| ACTION ITEM |
Identify every line in the records below that contains the word "Jewellers", and reproduce each one.

| RECORDS SUPPLIED |

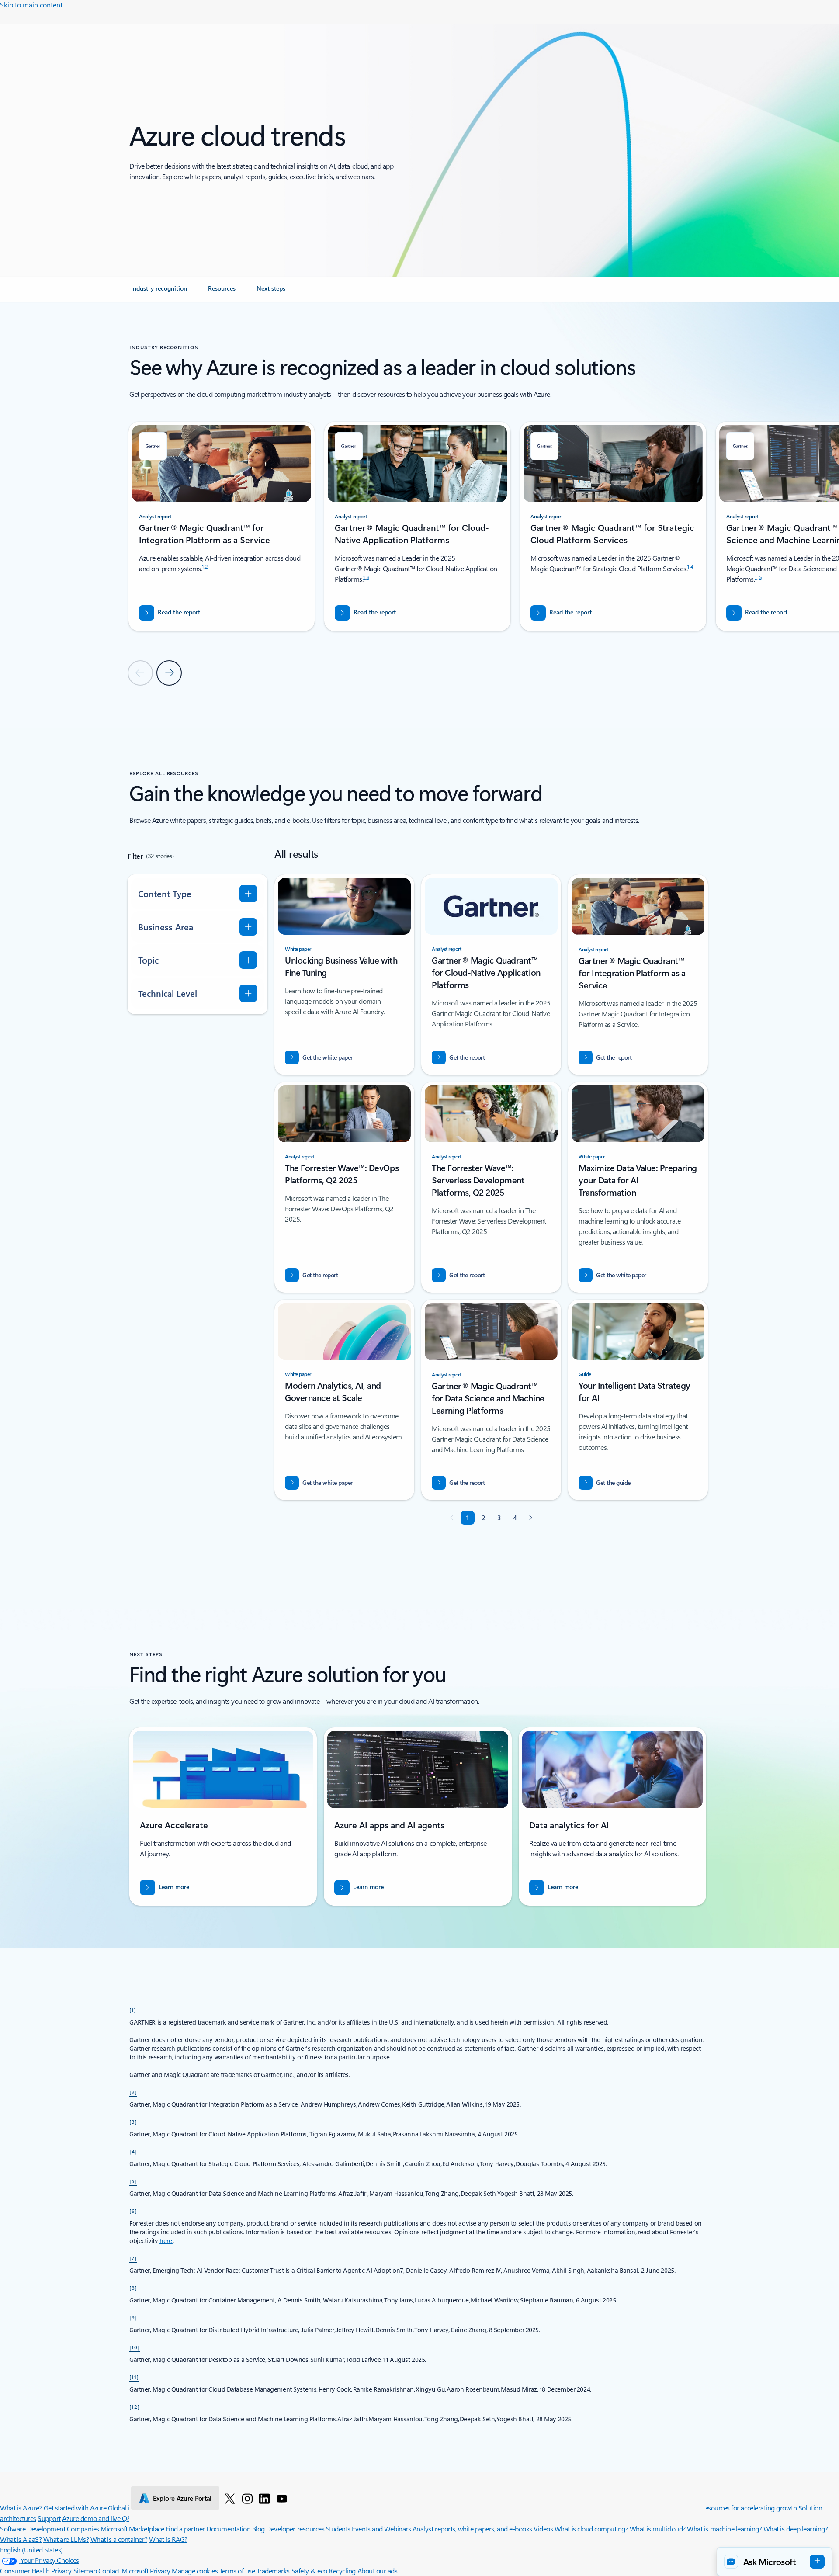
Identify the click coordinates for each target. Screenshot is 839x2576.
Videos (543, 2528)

...

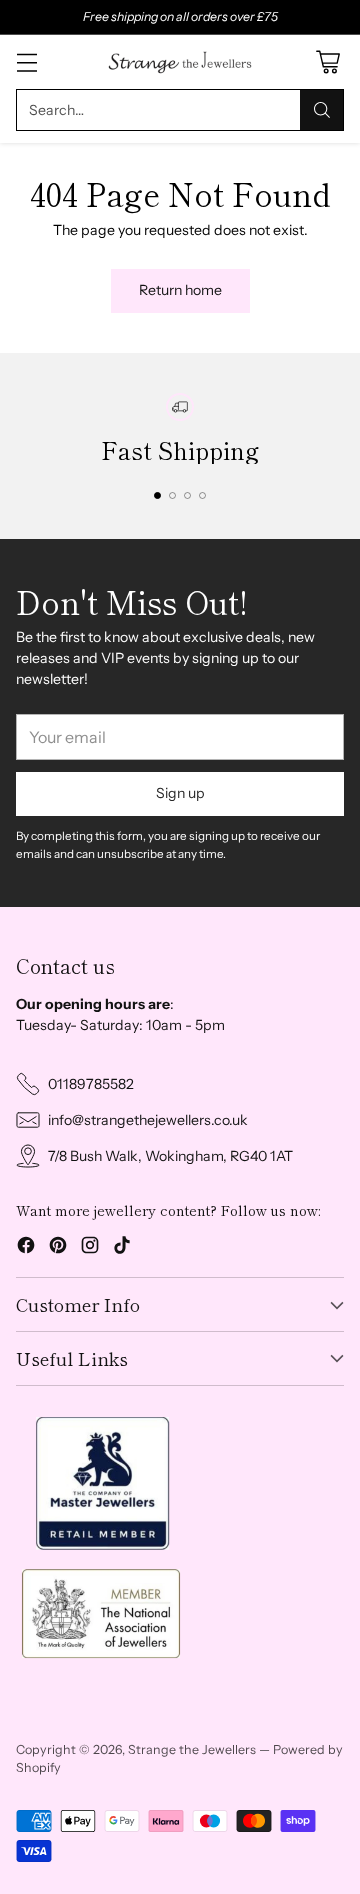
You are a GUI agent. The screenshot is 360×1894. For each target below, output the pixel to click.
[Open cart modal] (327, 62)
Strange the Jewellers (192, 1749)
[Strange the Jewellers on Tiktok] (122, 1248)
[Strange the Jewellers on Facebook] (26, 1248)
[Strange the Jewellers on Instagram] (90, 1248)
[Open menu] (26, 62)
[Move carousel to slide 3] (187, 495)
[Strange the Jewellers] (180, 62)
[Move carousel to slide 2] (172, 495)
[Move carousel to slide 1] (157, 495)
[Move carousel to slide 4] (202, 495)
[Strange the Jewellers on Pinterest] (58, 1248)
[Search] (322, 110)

| SOLVED EXERCISE |
Strange the Jewellers (192, 1749)
[Strange the Jewellers on Tiktok] (122, 1248)
[Strange the Jewellers on Facebook] (26, 1248)
[Strange the Jewellers on Instagram] (90, 1248)
[Strange the Jewellers] (180, 62)
[Strange the Jewellers on Pinterest] (58, 1248)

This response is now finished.